Team Puerto Rico plans on representing with passion and solid play.
“Man, we take it seriously,” said Puerto Rico GM Carlos Beltrán. “We don't have this opportunity to wear PR on our chest or PR on our heads that often. When we get this opportunity, we try to show up for our fans. Puerto Rico is a small island in the Caribbean. For years, we have proved that baseball is a religion on our island. We love baseball. We breathe baseball. And the fact that we're playing at home, we're going to make a lot of fans proud during the series in Puerto Rico.”
Red Sox manager Alex Cora -- the GM of the Puerto Rico squad in 2017 that made a surprising run to the championship game before losing to Team USA -- will be tuning in closely from Fort Myers.
“I think the [initial] disappointment is that we are hosting for the first time in a while, and [Lindor, Correa and Báez] were going to play together,” said Cora. “So from that end, people got upset for two days, and now everybody's behind these guys. They already bleached their hair, including Nolan [Arenado].”
Yes, Nolan Arenado. After suiting up for Team USA in 2017 and ‘23, the eight-time All-Star Arenado was invited to participate for Puerto Rico this time. And it is an honor he isn’t taking lightly. In fact, when Arenado belted an RBI single as part of Puerto Rico’s three-run surge in the top of the first inning on Tuesday, the noise might have led you to believe that it was his best friend Trevor Story who got that hit for the Red Sox.
“Just seeing all the fans, even here for an exhibition game, it’s crazy,” Arenado said. “Just the passion of the players, even having dinner with all the guys, you can see how much it means to them. So all you can do is give it your all. There's no other way.”
Though Team Puerto Rico’s roster isn’t as stacked as in some previous classics, the front office is fronted by a Hall of Famer in Beltrán and a manager in Yadier Molina who will likely join him in Cooperstown before long.
Then there is the coaching staff, which is a who’s who of baseball men who are revered in Puerto Rico, such as hitting coaches Edgar Martinez and Juan Gonzalez, first base coach Sandy Alomar Jr., and Cora’s older brother Joey, who is coaching third. Carlos Delgado, a fearsome slugger in his day, is helping Beltran in an advisory capacity.
The construction of the support staff was very intentional by Beltran.

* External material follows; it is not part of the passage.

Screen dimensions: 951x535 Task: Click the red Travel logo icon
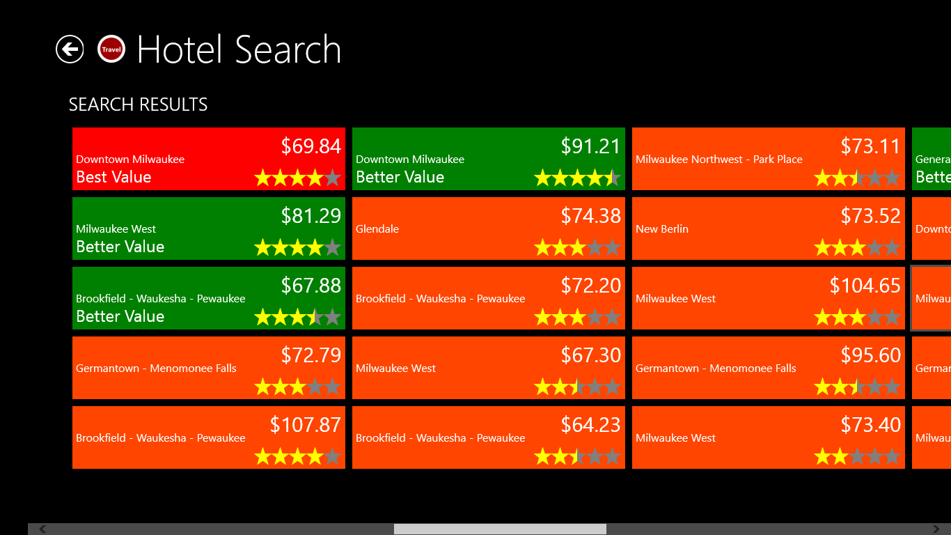111,49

“One of the things that I told the younger guys is I tried to put together a coaching staff that has a lot of wisdom and knowledge about the game of baseball,” Beltrán said. “I told the younger guys to try to take advantage of that opportunity. They should try to gain something out of that and add it to their game so they can continue to move forward.”
In San Juan, these games will be viewed as far more than an event. And 86-year-old Iris Amora, Alex and Joey’s mother, got a reminder of that on Tuesday.
“I had a conversation with my mom today about tickets,” said Alex Cora. “She told my sister, ‘I'm not going’, and I had to pick up the phone. I said, ‘Listen, I know how you are, I know how you feel, but this is important for us.’ You have to go’ And she will.”
This spectacle is not optional for any baseball lover from Puerto Rico.
“At the end of the day, we feel that we have a good, young team with talent,” said Beltrán. “There’s no doubt you miss some of the big-piece guys like Lindor, Correa, Baez, [Jose] Berríos. But this will be a good environment. This opportunity to represent your country and to play back in Puerto Rico, it will allow some of the younger guys here to have an experience they’ll remember for the rest of their lives.”